▶ **Records shown**
---+---

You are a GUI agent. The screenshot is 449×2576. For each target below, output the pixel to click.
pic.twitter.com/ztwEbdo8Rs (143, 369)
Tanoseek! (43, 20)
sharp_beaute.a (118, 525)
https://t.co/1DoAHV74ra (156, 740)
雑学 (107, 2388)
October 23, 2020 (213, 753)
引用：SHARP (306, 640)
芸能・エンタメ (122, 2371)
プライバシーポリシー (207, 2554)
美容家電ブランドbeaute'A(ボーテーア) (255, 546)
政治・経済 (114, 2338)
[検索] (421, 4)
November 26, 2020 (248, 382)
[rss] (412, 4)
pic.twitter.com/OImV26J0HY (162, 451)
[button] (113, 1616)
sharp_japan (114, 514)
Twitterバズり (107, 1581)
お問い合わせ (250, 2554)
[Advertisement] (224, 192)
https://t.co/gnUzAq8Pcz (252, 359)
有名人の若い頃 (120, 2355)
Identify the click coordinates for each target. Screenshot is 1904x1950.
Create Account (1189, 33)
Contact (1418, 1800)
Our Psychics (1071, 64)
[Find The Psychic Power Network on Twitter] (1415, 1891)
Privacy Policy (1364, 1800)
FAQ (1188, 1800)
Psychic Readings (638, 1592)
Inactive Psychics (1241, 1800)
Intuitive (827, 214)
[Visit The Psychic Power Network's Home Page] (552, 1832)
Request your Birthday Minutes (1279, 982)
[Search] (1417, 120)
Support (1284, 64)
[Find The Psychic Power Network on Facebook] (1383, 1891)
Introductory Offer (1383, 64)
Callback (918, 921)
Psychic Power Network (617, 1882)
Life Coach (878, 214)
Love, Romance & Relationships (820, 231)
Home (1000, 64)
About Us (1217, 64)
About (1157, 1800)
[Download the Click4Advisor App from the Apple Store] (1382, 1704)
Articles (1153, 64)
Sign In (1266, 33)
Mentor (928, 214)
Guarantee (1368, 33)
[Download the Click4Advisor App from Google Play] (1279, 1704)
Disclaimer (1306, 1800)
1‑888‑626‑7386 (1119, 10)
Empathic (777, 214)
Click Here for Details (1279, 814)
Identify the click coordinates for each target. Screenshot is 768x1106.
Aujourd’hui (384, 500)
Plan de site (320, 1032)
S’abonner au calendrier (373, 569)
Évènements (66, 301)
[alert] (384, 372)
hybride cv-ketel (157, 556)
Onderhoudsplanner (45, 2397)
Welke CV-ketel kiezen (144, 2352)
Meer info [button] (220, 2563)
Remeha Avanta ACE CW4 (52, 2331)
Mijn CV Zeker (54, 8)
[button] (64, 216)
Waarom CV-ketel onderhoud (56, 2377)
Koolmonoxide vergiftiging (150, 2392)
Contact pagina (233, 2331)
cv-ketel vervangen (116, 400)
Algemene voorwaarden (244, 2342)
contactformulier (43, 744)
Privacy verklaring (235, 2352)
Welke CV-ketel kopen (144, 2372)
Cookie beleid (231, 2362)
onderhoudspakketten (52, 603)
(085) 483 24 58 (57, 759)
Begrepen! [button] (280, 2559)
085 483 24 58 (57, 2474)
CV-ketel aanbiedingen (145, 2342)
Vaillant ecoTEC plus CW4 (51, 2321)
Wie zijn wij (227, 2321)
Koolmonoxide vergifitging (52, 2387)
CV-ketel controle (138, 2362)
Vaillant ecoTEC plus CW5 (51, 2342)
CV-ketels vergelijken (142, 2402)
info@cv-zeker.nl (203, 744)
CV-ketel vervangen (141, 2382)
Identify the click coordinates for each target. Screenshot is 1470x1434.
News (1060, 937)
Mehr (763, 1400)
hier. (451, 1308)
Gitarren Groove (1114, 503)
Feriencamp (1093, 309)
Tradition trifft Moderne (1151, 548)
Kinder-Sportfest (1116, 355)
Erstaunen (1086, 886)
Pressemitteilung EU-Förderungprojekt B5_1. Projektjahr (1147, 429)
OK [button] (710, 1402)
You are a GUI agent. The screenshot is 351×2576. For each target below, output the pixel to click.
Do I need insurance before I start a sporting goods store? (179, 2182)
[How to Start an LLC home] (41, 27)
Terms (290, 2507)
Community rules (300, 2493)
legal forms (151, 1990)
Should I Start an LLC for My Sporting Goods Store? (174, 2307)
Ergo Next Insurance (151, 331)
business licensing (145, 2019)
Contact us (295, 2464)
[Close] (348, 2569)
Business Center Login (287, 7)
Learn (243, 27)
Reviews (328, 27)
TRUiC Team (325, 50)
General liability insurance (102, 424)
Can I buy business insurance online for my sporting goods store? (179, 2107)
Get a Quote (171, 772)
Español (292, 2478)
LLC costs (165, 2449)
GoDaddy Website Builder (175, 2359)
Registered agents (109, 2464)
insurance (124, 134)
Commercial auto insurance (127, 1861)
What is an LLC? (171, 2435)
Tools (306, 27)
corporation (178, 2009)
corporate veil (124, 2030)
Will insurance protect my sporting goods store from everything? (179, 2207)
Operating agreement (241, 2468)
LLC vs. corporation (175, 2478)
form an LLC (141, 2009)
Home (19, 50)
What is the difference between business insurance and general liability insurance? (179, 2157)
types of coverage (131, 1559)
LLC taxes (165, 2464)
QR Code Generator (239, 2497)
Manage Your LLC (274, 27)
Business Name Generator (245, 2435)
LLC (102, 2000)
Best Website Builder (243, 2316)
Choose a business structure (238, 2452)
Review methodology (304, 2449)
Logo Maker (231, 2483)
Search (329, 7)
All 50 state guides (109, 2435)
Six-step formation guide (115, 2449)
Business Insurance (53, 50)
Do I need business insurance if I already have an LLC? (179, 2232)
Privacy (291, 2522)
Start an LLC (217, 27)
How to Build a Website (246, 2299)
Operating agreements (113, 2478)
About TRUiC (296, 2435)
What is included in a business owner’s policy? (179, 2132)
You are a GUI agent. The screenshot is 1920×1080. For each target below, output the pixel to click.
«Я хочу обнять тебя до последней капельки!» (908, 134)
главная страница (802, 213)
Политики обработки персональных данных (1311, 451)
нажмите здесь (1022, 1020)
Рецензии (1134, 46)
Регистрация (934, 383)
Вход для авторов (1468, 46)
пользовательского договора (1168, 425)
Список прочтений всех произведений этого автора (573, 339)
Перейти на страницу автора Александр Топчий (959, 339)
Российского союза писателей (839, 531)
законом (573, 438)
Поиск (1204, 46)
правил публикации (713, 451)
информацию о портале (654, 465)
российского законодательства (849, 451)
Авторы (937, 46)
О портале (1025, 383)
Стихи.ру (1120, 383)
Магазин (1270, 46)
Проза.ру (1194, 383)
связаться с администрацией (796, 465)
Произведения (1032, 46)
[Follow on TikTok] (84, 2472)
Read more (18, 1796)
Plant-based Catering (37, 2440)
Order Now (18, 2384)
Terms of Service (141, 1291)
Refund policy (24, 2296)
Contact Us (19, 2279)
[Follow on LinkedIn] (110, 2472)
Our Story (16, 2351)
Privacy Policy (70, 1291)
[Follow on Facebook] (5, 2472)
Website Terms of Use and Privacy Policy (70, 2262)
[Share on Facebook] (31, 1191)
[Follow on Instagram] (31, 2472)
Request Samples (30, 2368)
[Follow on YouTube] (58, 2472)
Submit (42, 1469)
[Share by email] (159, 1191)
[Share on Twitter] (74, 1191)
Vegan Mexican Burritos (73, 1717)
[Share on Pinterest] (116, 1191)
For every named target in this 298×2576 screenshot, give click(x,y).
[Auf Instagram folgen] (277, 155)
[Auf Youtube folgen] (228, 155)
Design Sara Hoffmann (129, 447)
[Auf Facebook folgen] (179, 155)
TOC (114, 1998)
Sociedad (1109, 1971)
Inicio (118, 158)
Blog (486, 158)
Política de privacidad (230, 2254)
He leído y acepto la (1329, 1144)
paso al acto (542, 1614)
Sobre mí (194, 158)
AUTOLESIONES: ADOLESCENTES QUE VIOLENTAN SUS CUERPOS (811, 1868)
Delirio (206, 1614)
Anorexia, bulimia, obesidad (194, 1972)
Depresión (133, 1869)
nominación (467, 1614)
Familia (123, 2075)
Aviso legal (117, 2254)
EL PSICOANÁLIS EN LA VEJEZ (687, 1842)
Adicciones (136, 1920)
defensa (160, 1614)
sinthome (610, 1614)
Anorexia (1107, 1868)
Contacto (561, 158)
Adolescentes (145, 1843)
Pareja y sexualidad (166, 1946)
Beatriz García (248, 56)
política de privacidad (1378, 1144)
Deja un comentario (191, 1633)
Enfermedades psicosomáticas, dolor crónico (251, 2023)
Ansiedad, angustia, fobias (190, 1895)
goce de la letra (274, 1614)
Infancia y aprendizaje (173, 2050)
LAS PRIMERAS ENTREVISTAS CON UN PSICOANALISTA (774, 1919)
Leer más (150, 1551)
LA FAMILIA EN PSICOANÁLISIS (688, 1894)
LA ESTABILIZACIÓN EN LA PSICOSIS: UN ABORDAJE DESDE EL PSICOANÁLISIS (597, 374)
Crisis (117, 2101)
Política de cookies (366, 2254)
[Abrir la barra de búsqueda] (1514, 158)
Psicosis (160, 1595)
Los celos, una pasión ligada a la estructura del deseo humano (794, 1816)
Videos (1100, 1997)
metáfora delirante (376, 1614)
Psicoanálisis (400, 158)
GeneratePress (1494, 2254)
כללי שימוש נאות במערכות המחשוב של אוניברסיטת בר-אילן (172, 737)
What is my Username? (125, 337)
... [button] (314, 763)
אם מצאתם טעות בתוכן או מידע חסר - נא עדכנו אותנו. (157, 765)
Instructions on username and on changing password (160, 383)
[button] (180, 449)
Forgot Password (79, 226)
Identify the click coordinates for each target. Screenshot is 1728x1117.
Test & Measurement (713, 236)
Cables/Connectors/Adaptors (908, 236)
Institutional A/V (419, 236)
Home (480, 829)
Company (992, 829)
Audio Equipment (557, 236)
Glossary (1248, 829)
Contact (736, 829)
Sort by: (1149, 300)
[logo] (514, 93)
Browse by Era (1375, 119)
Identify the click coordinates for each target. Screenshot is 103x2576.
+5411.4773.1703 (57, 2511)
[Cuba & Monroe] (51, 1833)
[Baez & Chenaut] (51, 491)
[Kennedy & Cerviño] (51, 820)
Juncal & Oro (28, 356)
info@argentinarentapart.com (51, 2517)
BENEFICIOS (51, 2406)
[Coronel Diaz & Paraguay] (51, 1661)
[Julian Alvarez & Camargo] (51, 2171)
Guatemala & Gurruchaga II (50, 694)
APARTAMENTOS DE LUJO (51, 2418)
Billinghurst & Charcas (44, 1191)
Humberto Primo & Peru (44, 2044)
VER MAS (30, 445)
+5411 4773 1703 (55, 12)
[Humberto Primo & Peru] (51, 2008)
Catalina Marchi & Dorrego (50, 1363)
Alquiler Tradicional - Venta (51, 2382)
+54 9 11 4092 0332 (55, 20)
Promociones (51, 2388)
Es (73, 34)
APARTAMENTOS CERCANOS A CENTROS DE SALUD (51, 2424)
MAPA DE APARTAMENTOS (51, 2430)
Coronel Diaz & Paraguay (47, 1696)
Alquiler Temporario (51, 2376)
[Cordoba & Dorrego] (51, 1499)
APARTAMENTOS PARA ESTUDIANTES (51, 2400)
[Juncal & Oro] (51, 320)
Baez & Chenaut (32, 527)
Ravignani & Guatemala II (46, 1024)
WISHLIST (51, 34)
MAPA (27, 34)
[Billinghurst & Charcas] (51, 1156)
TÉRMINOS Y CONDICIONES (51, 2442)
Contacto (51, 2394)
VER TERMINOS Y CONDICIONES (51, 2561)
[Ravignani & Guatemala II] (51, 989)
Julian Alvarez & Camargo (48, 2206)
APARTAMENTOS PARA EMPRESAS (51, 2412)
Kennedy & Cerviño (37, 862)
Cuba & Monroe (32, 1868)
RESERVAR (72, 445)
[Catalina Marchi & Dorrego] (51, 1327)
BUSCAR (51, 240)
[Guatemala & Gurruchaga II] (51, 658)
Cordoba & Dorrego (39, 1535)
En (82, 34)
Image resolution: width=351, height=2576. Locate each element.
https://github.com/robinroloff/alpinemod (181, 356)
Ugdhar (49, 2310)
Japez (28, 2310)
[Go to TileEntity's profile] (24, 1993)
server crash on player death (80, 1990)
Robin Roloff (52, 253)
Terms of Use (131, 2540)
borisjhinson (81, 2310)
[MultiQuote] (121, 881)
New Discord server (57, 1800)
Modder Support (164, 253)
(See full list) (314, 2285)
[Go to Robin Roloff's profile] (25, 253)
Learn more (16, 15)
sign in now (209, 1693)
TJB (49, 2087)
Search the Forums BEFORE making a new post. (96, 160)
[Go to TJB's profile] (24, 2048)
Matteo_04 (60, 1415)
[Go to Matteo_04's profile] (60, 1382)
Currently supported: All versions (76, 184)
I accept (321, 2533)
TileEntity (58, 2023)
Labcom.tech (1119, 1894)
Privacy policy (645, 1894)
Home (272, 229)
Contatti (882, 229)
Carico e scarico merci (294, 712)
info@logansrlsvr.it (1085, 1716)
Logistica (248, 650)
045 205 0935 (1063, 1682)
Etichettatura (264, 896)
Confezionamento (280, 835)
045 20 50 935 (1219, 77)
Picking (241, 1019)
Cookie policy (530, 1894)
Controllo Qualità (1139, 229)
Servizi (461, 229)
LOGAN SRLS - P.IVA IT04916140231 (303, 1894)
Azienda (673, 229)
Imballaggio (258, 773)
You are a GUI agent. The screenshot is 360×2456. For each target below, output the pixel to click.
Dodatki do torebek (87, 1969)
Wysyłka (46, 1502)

---+---

▶ **Instructions to follow**
Check every line of the entries above for the word "profile" and report how many lines contain it, giving the number only.

▶ **Result of the task**
4